Theory Code_Rational

(*  
    Title:      Code_Rational.thy
    Author:     Jose Divasón <jose.divasonm at unirioja.es>
    Author:     Jesús Aransay <jesus-maria.aransay at unirioja.es>
*)

section‹Code Generation for rational numbers in Haskell›

theory Code_Rational
imports

  (*VERY IMPORTANT! When code is exported, the order of the imports is very important.
  In this case, I have to import here the following three theories.
  They allow the computation of the Gauss-Jordan algorithm in Haskell*)
  
  "HOL-Library.Code_Real_Approx_By_Float"
  Code_Generation_IArrays
    
  (*These theories are necessary for the serialisation:*)
  "HOL-Library.Code_Target_Int"
begin

subsection‹Serializations›

text‹The following ‹code_printing code_module› module is the usual way to import libraries 
in Haskell. In this case, we rebind some functions from Data.Ratio. 
See @{url "https://lists.cam.ac.uk/pipermail/cl-isabelle-users/2013-June/msg00007.html"}›

code_printing code_module Rational ⇀ (Haskell)
 ‹module Rational(fract, numerator, denominator) where

  import qualified Data.Ratio
  import Data.Ratio(numerator, denominator)

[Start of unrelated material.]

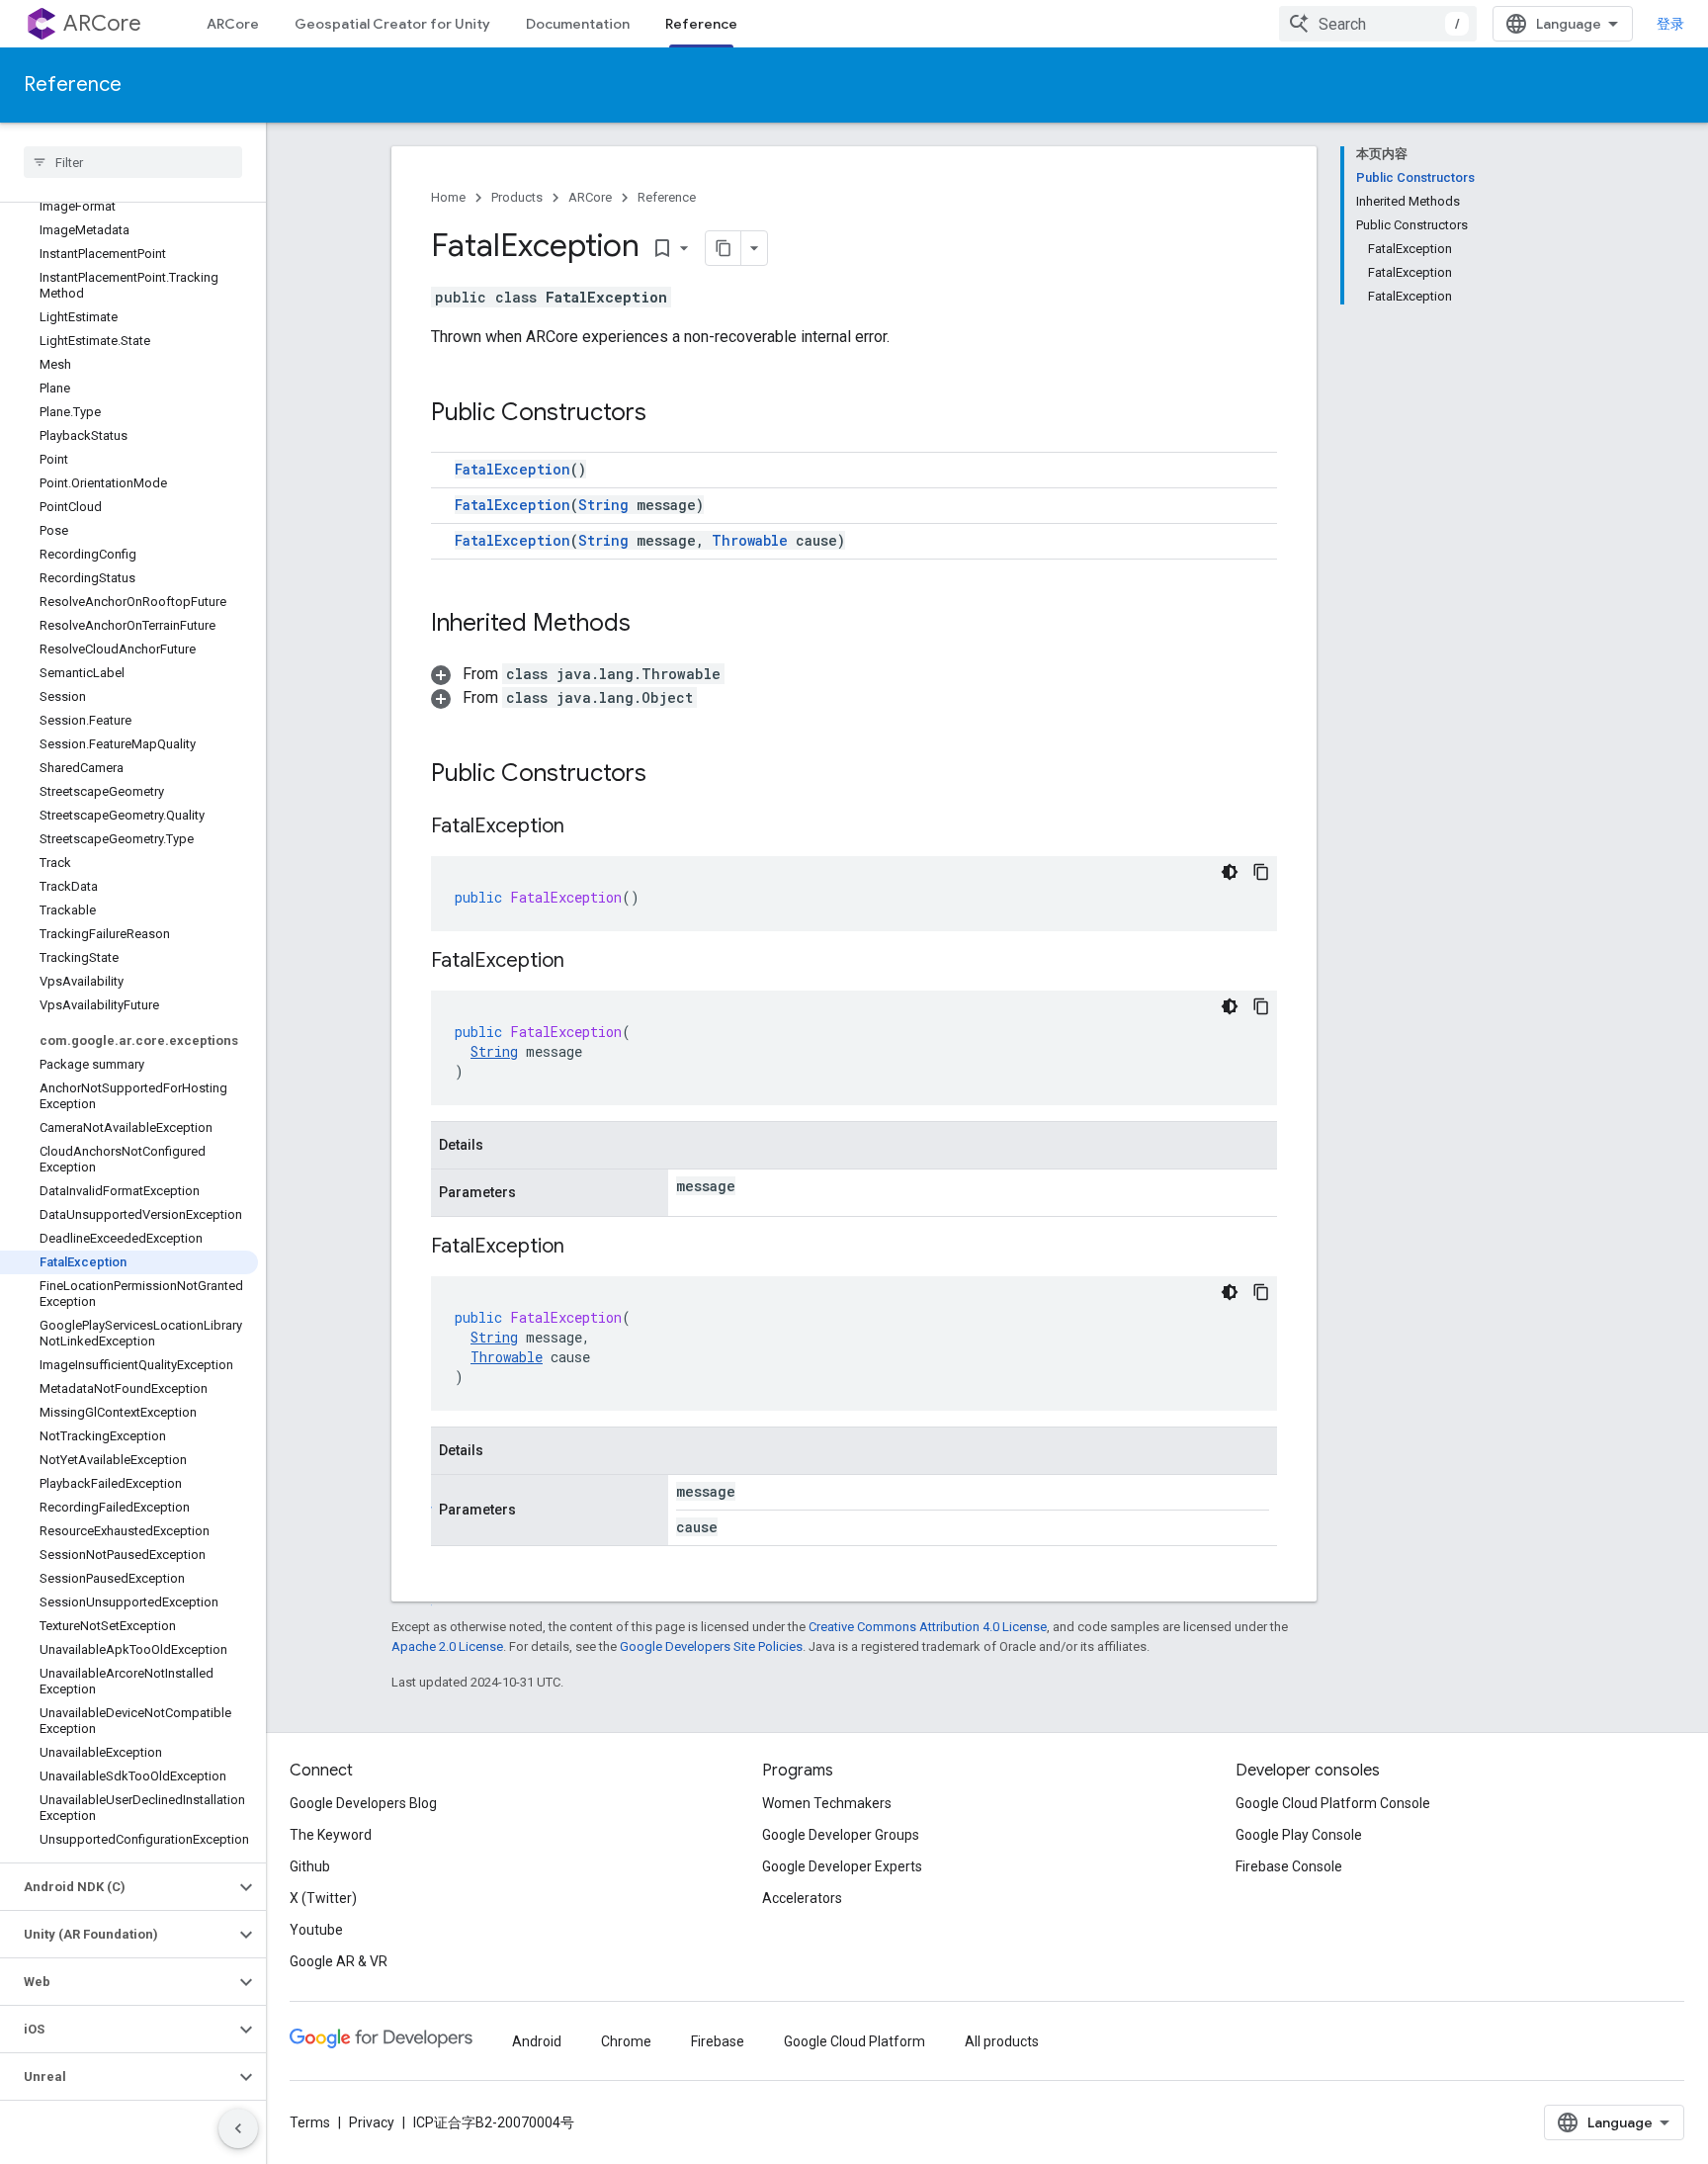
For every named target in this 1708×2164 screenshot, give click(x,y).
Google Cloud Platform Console (1333, 1803)
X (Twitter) (323, 1898)
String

  fract (a, b) = a Data.Ratio.% b›

context
includes integer.lifting
begin
lift_definition Frct_integer :: "integer × integer => rat"
  is "Frct :: int × int => rat" .
end

consts Foo::rat
code_datatype Foo

context
includes integer.lifting
begin

lemma [code]:
"Frct a = Frct_integer ((of_int (fst a)), (of_int (snd a)))"
  by (transfer, simp)

lemma [code]:
"Rat.of_int a = Frct_integer (of_int a, 1)"
  by transfer (auto simp: Fract_of_int_eq Rat.of_int_def)

definition numerator :: "rat => int"
where "numerator x = fst (quotient_of x)"

definition denominator :: "rat => int"
where "denominator x = snd (quotient_of x)"

lift_definition numerator_integer :: "rat => integer"
  is "numerator" .

lift_definition denominator_integer :: "rat => integer"
  is "denominator" .

lemma [code]:
"inverse x = Frct_integer (denominator_integer x, numerator_integer x)"
  apply (cases x)
  apply transfer
  apply (auto simp: inverse_eq_divide numerator_def denominator_def quotient_of_Fract One_rat_def)
  done

lemma quotient_of_num_den: "quotient_of x = ((numerator x), (denominator x))"
unfolding numerator_def denominator_def
by simp


lemma [code]: "quotient_of x = (int_of_integer (numerator_integer x), int_of_integer(denominator_integer x))"
by (transfer, simp add: quotient_of_num_den)
end

code_printing
  type_constructor rat ⇀ (Haskell) "Prelude.Rational"
  | class_instance rat :: "HOL.equal" => (Haskell) -
  | constant "0 :: rat" ⇀ (Haskell) "(Prelude.toRational (0::Integer))"
  | constant "1 :: rat" ⇀ (Haskell) "(Prelude.toRational (1::Integer))"
  | constant "Frct_integer" ⇀ (Haskell) "Rational.fract (_)"
  | constant "numerator_integer" ⇀ (Haskell) "Rational.numerator (_)"
  | constant "denominator_integer" ⇀ (Haskell) "Rational.denominator (_)"  
  | constant "HOL.equal :: rat ⇒ rat ⇒ bool" ⇀
    (Haskell) "(_) == (_)"
  |  constant "(<) :: rat => rat => bool" ⇀
    (Haskell) "_ < _"
  |  constant "(≤) :: rat => rat => bool" ⇀
    (Haskell) "_ <= _"
  | constant "(+) :: rat ⇒ rat ⇒ rat" ⇀
    (Haskell) "(_) + (_)"
  | constant "(-) :: rat ⇒ rat ⇒ rat" ⇀
    (Haskell) "(_) - (_)"
  | constant "(*) :: rat ⇒ rat ⇒ rat" ⇀
    (Haskell) "(_) * (_)"
  | constant "(/) :: rat ⇒ rat ⇒ rat" ⇀
    (Haskell) " (_) '/ (_)"
 | constant "uminus :: rat => rat" ⇀
    (Haskell) "Prelude.negate"

(*
definition "test1 = (3::rat)"
definition "test2 = (3/9::rat)"
definition "test3 = (3/8 + 8/7::rat)"
definition "test4 = (3/8 - 8/7::rat)"
definition "test5 = (3/8 * 8/7::rat)"
definition "test6 = (3/8 / 8/7::rat)"
definition "test7 = (34 < (53 :: rat))"
definition "test8 = (34 <= (53 :: rat))"
definition "test9 = (inverse (8/5::rat))"
definition "test10 = quotient_of (8/3::rat)"
export_code
  test1
  test2
  test3
  test4
  test5
  test6
  test7
  test8
  test9
  test10
  in Haskell
  module_name "Rational_Haskell"
  file "haskell"
*)
end